26th August 2009
The global economic downturn is now being felt throughout the world and has greatly affected nearly every country. Singapore is no exception and the city-state is currently taking measures to

The island country’s Minister of Finance, Mr Tharman Shamugaratnam, leads these efforts in a bid to curb the financial crisis. Recently, Mr Shamugaratnam unveiled a plan to combat the credit crisis. The plan, involving tax cuts and a hefty financial package, aims to help the country bear the full brunt of what could be its worst recession since independence. In addition to cost-cutting measures, the budget that Mr Shamugaratnam has unveiled includes sizeable infrastructure spending and transfer payments to lower income Singaporeans.

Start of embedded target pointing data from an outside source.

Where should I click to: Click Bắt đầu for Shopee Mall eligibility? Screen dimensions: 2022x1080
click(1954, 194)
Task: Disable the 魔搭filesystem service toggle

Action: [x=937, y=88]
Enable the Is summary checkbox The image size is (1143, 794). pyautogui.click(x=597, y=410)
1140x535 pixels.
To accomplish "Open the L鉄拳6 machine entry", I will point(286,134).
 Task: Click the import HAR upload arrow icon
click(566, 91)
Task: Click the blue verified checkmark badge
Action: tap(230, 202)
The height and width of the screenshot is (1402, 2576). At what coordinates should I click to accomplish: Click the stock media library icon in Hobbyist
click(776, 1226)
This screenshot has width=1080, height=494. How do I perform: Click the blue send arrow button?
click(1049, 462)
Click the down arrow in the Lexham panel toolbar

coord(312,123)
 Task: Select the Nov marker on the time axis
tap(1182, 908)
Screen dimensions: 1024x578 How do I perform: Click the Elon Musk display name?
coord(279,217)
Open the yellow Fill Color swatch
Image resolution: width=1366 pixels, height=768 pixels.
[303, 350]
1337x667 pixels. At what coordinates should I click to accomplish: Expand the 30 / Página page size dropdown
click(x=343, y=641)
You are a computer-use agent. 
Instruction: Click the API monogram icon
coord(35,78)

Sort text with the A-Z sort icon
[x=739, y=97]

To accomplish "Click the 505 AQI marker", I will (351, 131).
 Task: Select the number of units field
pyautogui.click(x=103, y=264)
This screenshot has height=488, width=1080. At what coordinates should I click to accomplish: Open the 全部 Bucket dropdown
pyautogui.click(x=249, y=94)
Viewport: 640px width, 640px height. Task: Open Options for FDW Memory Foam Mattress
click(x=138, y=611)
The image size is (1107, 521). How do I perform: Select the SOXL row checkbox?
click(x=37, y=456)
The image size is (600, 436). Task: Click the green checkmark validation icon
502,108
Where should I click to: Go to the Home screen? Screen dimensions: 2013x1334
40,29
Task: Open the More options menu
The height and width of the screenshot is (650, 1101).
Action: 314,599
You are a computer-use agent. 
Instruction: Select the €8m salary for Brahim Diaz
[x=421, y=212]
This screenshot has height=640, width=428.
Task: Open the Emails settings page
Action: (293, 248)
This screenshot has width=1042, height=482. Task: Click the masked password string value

“The Government is doing so in order to have full flexibility to respond to the current economic crisis,” said Mr Shamugaratnam. Furthermore, this plan includes incentives for new growth industries and programmes aimed at upgrading workers' skills.
“This year's 'significantly expansionary' budget will emphasise help for businesses. Late last year the government pledged 2.3 billion dollars in credit support for firms trying to survive the economic turmoil,” said Mr Shanmugaratnam.
However, in his Budget 2009 speech, Mr Shamugaratnam highlighted that the budget would not just be for the current downturn. “The Government will build capabilities and infrastructure for the future, step up educational opportunities, and provide best care services for citizens in their senior years,” he said.
To fund this massive initiative, Mr Shamugaratnam has requested the Singapore government to dip into the country’s multi-billion-dollar national savings. This is the first time Singapore has ever used a cent of its massive reserves, but most analysts agree that it is a suitable course of action. As the open, trade-driven economy takes a sharp turn for the worse, the prospect of bankruptcies and layoffs is striking fear in Singapore, whose citizens are long used to near-full employment and bustling economic activity.
In 2008, The city-state became the first Asian economy to feel the effects of the recession. Mr Shamugaratnam, boasting a Master's degree in Economics from Cambridge University, feels confident that he and the Singapore government will be able to lead Singaporeans out of the recession. “When I acquired the position of Minister of Finance in 2007, I wasn’t expecting a credit crisis of such magnitude to take place any time soon. I have to admit that it caught me off guard. Nevertheless, we have the expertise, the manpower and most importantly, the will to solve this problem.”
However, most analysts agree that Shamugaratnam’s resistance package will do much in helping Singapore fight the credit crunch, the road to full recovery is miles long. As the Monetary Authority of Singapore (MAS) said recently, “the recovery will be slow, gradual and fraught with uncertainties, unlike the quicker rebounds that followed previous downturns.”
Despite a slight increase in economic activity recently, the world’s major economies are still trapped in minimal growth. As long as this remains, Singapore is likely to continue to experience below-average growth. Moreover, analysts say that the new scare over swine flu, which has caused tourism to grind to a halt and uncertainty over the future to worsen, will inevitably amplify the effects of the global economic downturn affecting Singapore. Given the sheer severity of the situation, it appears that Mr Shamugaratnam will have a long time solving the issues at hand.